#### [Information supplied]
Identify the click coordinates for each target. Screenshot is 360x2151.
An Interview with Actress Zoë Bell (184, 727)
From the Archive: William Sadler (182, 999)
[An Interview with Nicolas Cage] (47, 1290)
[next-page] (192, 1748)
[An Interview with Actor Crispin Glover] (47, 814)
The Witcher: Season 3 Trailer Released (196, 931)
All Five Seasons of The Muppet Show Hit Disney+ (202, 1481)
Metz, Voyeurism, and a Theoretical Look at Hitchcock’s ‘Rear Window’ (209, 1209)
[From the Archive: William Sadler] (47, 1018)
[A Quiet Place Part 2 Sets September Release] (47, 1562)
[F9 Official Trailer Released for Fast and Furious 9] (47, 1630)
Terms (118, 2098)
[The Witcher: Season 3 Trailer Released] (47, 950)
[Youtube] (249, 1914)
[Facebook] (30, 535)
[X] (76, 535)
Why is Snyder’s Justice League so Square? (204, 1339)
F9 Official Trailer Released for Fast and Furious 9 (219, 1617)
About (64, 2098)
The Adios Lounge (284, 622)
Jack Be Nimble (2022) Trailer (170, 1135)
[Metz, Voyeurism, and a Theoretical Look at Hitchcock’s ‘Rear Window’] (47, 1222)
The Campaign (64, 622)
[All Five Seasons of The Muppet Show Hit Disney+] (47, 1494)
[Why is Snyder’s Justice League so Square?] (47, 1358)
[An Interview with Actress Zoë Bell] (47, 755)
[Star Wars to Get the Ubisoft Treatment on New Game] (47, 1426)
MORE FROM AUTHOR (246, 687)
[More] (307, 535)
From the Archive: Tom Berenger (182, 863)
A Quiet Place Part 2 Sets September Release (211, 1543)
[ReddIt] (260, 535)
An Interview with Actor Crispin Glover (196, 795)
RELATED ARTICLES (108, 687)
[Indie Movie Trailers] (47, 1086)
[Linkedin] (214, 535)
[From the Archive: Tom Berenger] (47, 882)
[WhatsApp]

#### [What you are asked to do]
Where a line in the records above contains the word "Actress", copy that line.

#### [Answer area]
An Interview with Actress Zoë Bell (184, 727)
[An Interview with Actress Zoë Bell] (47, 755)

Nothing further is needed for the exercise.